--- TEXTE PRÉSENTÉ ---

Estimant ne pas être remplie de ses droits, Mme X Y a saisi, le 1er octobre 2012, le conseil de prud’hommes de Paris, lequel, par jugement rendu le 21 novembre 2013, a dit que le licenciement était dépourvu de cause réelle et sérieuse et condamné la société LECTRA à verser la somme de 23 000 à titre d’indemnité pour licenciement sans cause réelle et sérieuse, outre une indemnité de 700 en en application de l’article 700 du code de procédure civile. La salariée a été déboutée du surplus de ses demandes.

Mme X Y a régulièrement interjeté appel de cette décision le 30 juin 2014.

Par conclusions visées par le greffe le 13 juin 2016 et soutenues oralement, Mme X Y demande à la cour de confirmer le jugement entrepris en ce qu’il a dit que le licenciement était dépourvu de cause réelle et sérieuse mais de l’infirmer en ses autres dispositions et de condamner la société LECTRA à lui verser les sommes suivantes :

—  3 670 à titre de dommages et intérêts pour irrégularité de procédure,

—  3 670 à titre de dommages et intérêts en réparation du préjudice subi du fait des circonstances vexatoires du licenciement

—  44 000 à titre de dommages et intérêts pour licenciement sans cause réelle et sérieuse,

—  10 000 à titre de dommages et intérêts pour violation de l’ obligation d’adaptation et de formation professionnelle,

—  6 000 à titre de dommages et intérêts pour violation des dispositions de l’article 14 de l’accord national du 28 juillet 1998 sur l’organisation du travail dans la métallurgie,

—  14 680 à titre de dommages et intérêts en réparation du préjudice moral,

—  2 500 sur le fondement de l’article 700 du code de procédure civile.

Par conclusions visées par le greffe le 13juin 2016 et soutenues oralement, la société LECTRA demande à la cour d’infirmer le jugement déféré en toutes ses dispositions, de dire que le licenciement est fondé sur une cause réelle et sérieuse, que la procédure est régulière, qu’il n’y a pas eu dégradation des conditions de travail de la salariée, ni une dégradation de son état de santé en résultant, que les circonstances de la rupture n’étaient pas vexatoires et qu’elle a respecté son

obligation d’adaptation et de formation professionnelle ainsi que ses obligations conventionnelles relatives à l’organisation du travail de la salariée.

---

OBJECTIF: Recopiez fidèlement le passage de la décision sur le licenciement compris entre « obligation d’adaptation et de formation professionnelle ainsi » et « de la salariée. », bornes incluses.

--- LISTE DES ENREGISTREMENTS ---

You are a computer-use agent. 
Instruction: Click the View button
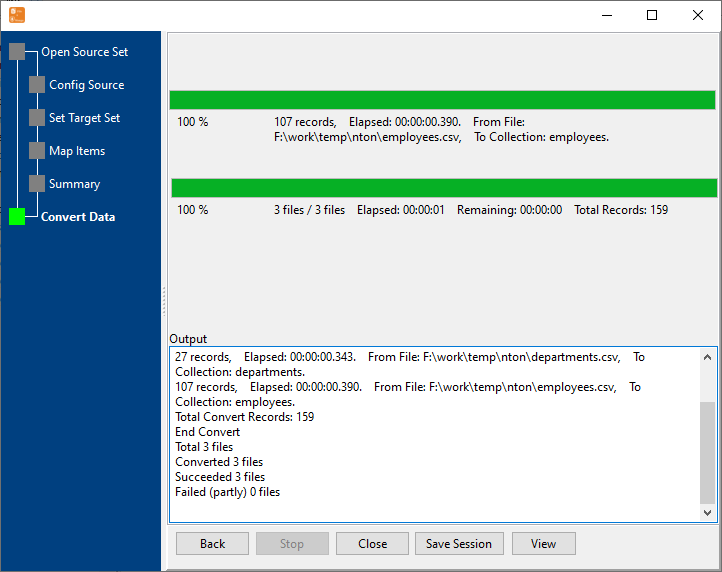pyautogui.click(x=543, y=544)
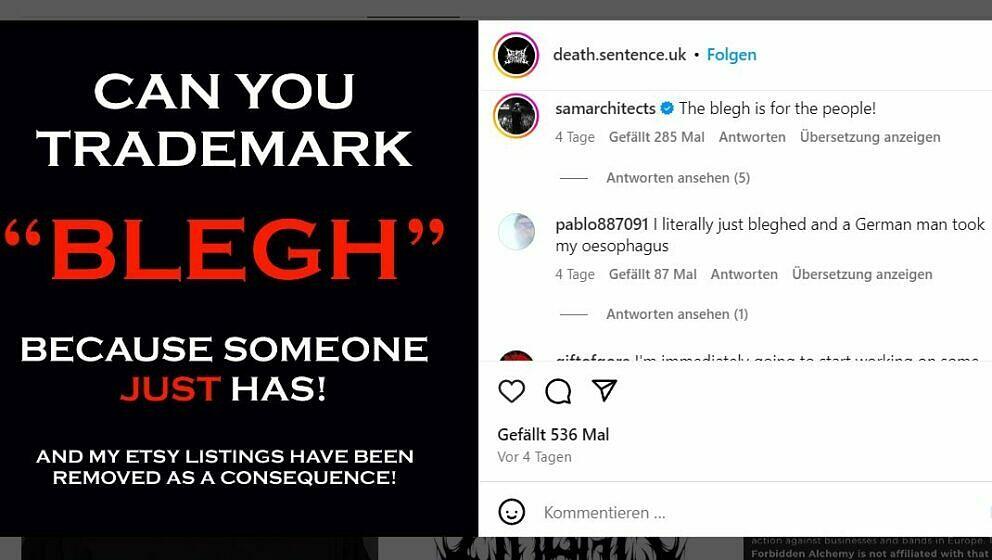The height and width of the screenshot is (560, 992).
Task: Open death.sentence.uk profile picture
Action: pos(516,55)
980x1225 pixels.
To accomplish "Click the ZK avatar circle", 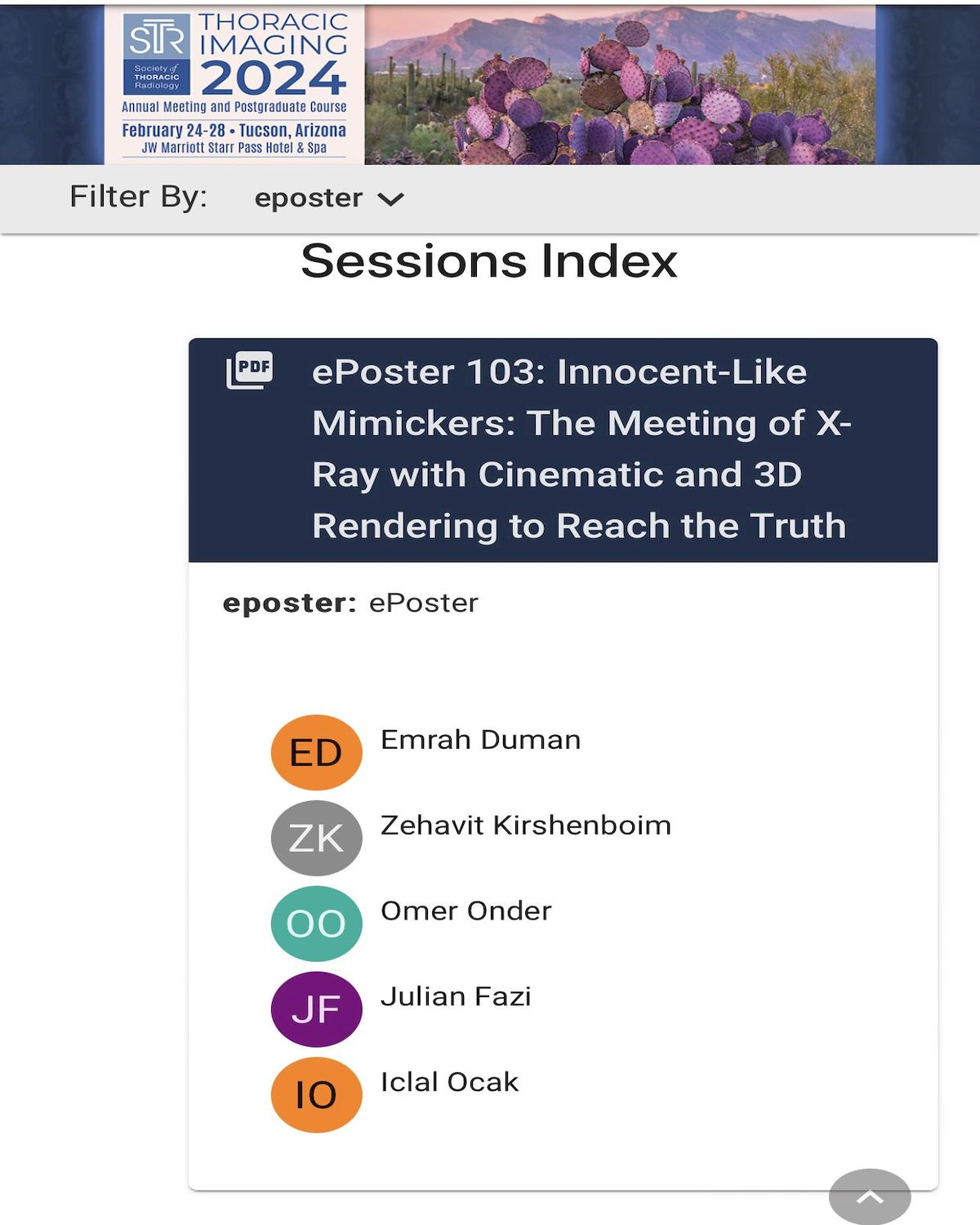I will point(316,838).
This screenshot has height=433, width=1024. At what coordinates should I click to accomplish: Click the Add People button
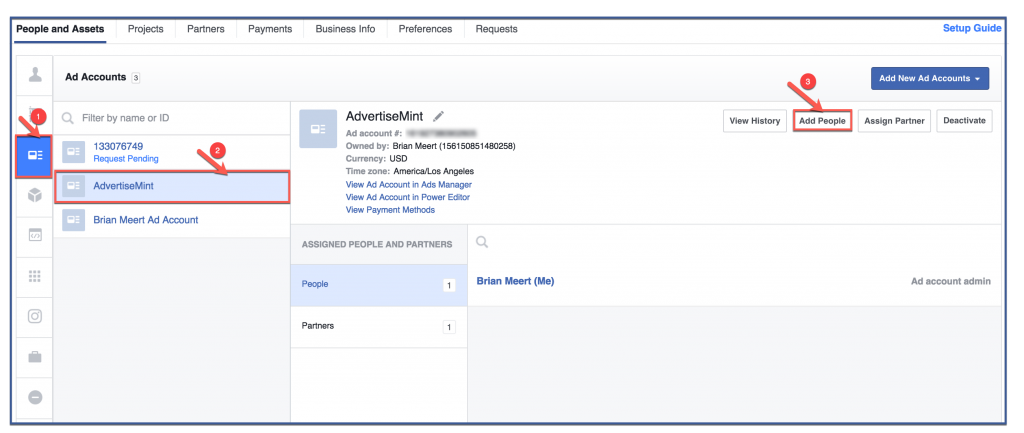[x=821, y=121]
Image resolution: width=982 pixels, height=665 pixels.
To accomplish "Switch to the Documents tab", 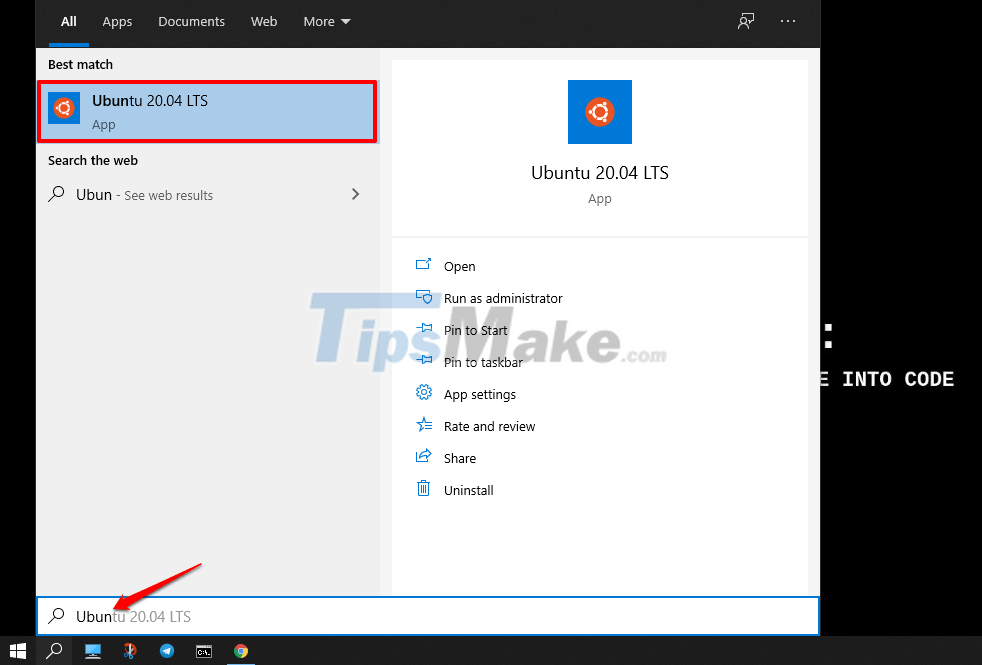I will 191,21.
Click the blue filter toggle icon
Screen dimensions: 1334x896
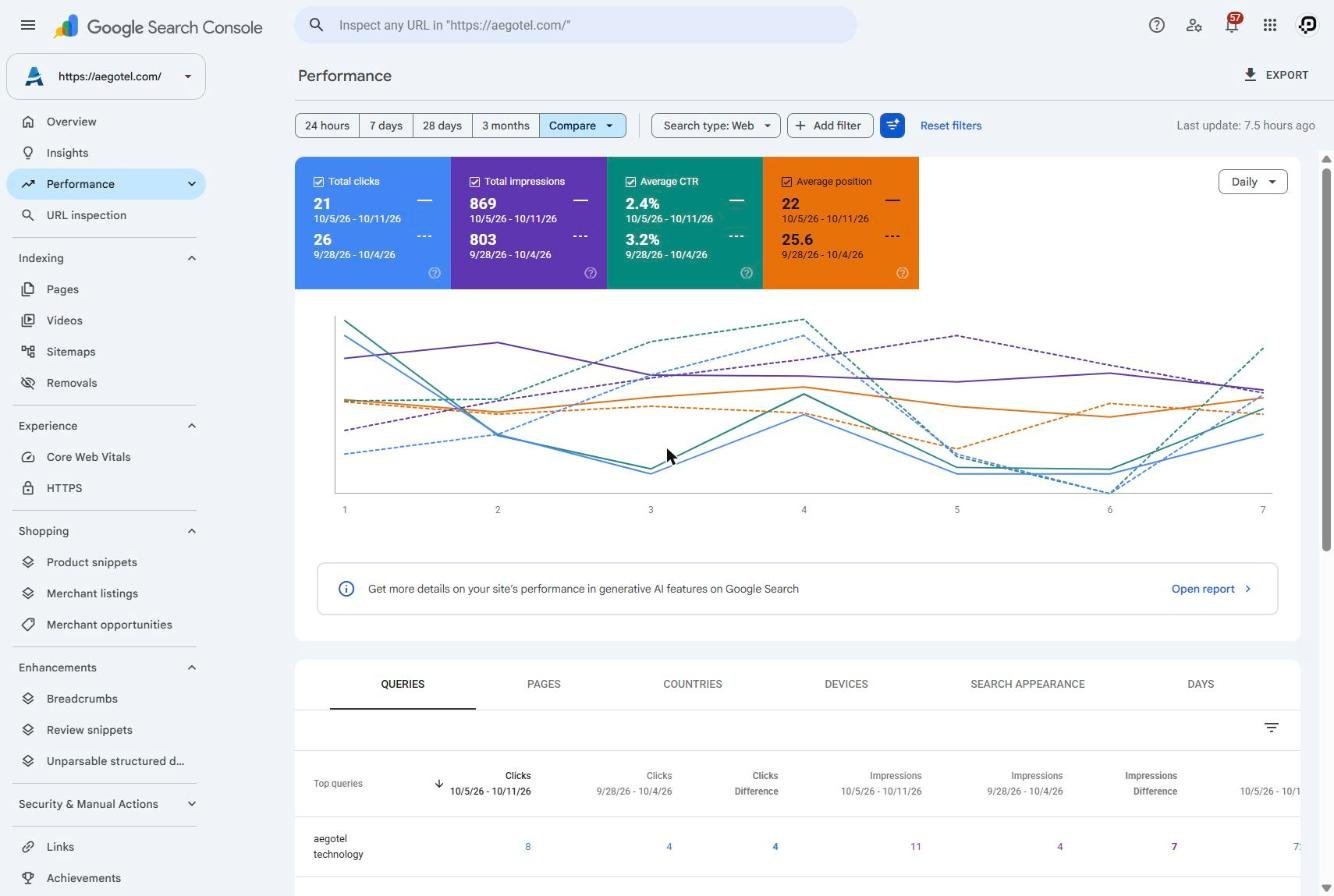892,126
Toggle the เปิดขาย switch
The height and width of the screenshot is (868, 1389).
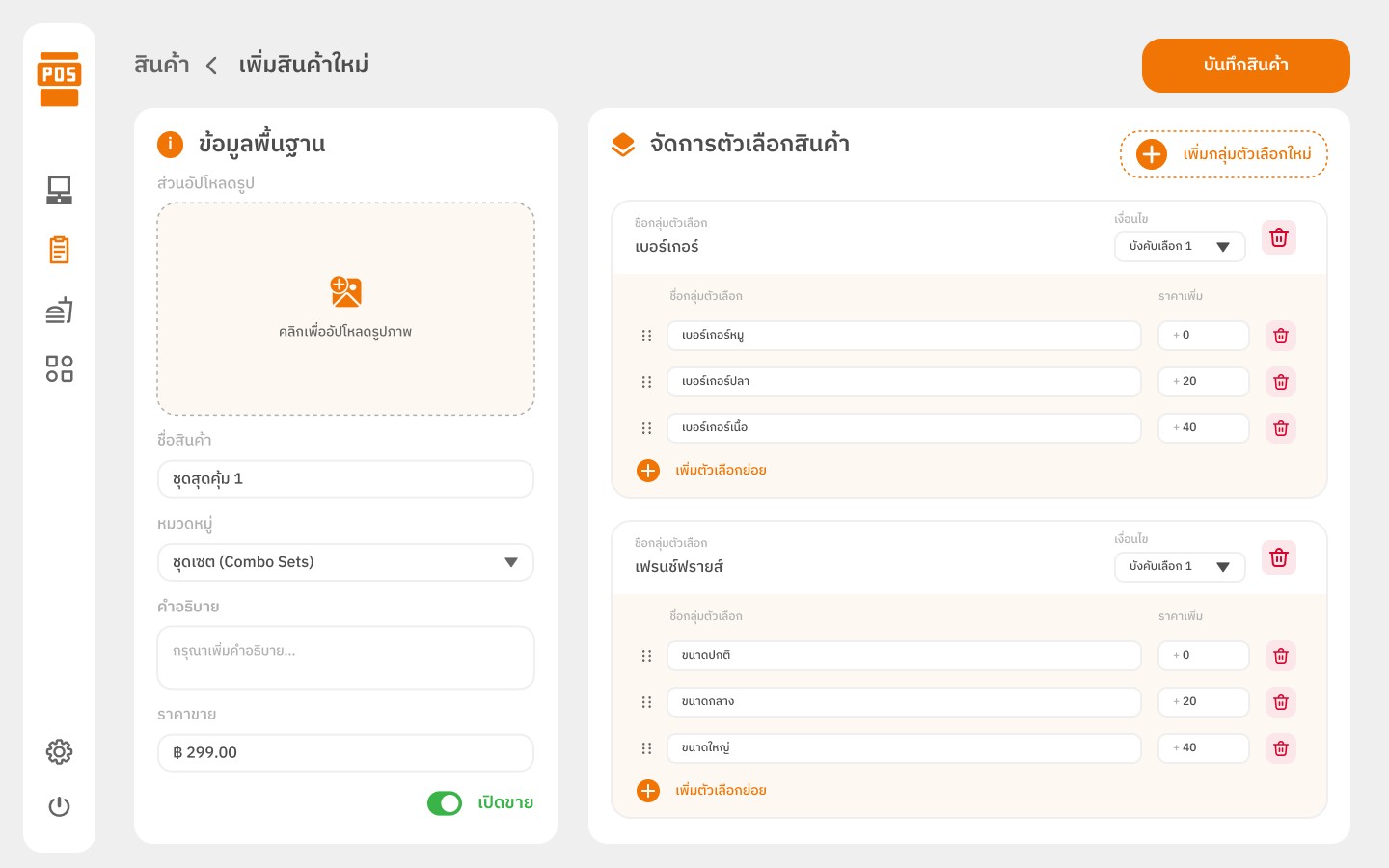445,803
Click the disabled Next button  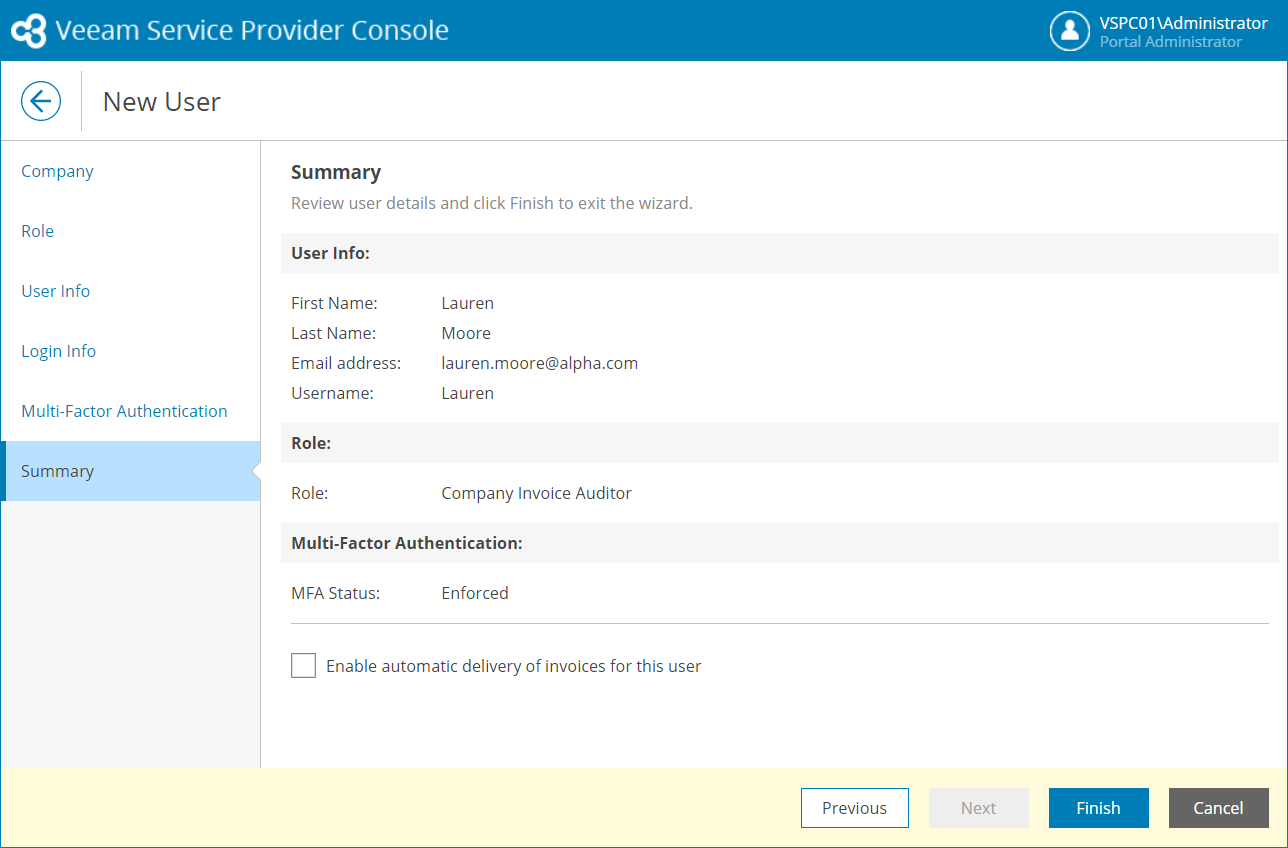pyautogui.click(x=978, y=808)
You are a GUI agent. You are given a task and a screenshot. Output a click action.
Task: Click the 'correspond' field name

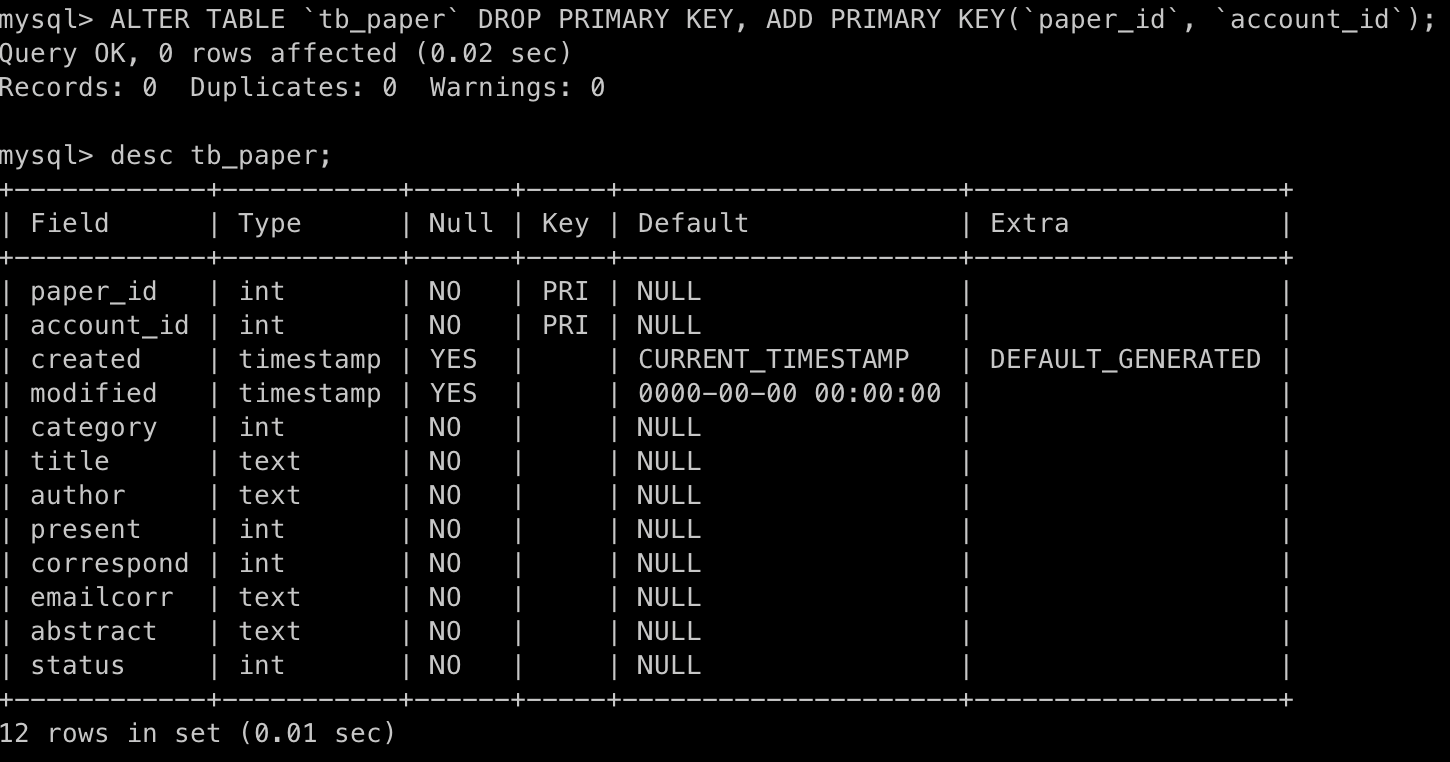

---

RÉPONSE:
obligation d’adaptation et de formation professionnelle ainsi que ses obligations conventionnelles relatives à l’organisation du travail de la salariée.